#### WHAT THIS TASK INVOLVES
Pull out from the material below all lines with "will".

#### RECORDS FOR THE EXERCISE
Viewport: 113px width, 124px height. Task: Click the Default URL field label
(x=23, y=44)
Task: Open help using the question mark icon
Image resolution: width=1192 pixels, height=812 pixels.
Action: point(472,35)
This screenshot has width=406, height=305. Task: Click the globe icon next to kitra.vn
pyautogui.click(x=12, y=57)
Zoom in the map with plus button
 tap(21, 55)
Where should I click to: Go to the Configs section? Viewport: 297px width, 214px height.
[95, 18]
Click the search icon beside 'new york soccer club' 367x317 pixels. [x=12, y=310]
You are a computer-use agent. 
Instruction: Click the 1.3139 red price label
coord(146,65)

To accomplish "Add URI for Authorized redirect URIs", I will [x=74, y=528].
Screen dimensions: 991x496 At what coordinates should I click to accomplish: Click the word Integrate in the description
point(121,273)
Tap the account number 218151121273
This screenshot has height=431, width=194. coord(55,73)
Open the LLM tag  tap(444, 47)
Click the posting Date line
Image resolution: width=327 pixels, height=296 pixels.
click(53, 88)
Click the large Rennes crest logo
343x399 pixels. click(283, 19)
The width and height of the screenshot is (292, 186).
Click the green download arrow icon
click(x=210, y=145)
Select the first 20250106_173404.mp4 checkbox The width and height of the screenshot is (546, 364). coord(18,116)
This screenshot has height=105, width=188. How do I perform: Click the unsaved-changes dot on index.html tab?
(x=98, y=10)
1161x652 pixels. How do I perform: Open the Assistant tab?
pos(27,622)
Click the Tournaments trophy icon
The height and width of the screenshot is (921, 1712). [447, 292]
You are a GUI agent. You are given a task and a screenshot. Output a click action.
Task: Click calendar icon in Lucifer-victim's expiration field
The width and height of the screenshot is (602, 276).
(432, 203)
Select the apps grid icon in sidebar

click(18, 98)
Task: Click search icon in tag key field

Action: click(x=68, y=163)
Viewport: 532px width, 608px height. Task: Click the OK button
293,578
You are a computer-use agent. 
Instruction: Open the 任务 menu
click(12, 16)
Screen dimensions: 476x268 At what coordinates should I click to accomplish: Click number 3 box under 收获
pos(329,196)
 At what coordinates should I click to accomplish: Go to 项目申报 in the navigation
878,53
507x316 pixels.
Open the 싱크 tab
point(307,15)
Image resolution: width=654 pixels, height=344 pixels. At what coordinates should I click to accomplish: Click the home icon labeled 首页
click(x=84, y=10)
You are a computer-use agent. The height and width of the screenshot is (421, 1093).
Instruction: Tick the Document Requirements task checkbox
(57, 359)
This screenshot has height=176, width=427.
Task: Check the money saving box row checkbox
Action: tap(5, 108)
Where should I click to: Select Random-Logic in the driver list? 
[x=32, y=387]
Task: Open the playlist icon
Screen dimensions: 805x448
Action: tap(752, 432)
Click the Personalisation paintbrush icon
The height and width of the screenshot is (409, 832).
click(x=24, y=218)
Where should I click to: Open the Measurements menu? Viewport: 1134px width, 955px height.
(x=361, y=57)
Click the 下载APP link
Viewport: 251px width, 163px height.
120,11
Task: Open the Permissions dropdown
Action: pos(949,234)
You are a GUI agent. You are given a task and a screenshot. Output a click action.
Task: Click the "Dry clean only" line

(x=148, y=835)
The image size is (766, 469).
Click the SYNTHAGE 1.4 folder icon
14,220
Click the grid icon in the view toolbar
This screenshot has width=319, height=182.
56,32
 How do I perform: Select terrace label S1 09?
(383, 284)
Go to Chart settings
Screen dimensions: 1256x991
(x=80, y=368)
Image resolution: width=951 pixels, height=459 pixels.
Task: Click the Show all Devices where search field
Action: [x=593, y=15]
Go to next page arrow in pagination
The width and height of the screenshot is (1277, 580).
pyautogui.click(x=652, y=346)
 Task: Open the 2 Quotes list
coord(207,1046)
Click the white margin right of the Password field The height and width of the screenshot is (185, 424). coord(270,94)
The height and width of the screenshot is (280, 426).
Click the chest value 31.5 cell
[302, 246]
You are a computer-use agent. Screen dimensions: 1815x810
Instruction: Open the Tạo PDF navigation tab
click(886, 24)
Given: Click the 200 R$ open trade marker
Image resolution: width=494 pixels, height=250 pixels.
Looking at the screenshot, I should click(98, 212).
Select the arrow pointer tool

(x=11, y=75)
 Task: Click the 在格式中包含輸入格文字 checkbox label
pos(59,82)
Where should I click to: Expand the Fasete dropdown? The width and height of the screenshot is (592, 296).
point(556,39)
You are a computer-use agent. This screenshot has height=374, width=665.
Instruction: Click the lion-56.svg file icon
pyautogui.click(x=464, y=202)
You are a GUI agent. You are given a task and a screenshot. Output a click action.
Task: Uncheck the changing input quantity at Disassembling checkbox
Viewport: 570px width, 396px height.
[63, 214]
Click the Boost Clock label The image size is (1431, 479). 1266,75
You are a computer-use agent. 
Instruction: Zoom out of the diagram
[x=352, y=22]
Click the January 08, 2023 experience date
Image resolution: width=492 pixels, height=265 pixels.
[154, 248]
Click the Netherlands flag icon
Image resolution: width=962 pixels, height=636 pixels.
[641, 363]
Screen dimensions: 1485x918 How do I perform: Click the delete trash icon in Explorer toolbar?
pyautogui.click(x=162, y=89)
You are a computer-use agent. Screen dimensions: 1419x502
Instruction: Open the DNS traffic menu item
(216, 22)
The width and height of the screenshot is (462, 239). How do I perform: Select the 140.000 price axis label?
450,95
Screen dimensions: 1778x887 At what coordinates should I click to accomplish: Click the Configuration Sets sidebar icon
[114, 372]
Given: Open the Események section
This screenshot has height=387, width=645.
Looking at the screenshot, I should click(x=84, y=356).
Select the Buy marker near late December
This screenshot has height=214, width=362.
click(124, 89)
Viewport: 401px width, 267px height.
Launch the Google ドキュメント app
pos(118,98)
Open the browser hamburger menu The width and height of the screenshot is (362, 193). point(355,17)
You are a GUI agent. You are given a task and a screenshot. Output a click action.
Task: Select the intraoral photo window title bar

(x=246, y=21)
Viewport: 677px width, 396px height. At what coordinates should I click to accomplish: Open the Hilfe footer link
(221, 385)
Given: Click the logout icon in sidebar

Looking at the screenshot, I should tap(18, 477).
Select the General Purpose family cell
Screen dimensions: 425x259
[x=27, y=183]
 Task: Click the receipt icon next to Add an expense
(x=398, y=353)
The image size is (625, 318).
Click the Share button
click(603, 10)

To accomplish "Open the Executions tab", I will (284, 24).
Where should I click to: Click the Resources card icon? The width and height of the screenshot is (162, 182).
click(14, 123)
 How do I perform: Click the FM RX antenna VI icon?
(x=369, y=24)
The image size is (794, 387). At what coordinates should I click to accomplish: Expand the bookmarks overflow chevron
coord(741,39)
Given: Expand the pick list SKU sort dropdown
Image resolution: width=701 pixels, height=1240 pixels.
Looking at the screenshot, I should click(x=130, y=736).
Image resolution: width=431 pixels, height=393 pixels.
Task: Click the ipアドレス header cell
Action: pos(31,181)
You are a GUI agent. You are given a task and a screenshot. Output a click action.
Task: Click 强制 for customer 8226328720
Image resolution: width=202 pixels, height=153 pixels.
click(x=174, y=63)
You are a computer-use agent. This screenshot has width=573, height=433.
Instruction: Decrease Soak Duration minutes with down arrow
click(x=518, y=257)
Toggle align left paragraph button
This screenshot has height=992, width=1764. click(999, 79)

#### EXPECTED ANSWER
To accomplish "Add URI for Authorized redirect URIs", I will [x=74, y=528].
To accomplish "Open the Executions tab", I will (284, 24).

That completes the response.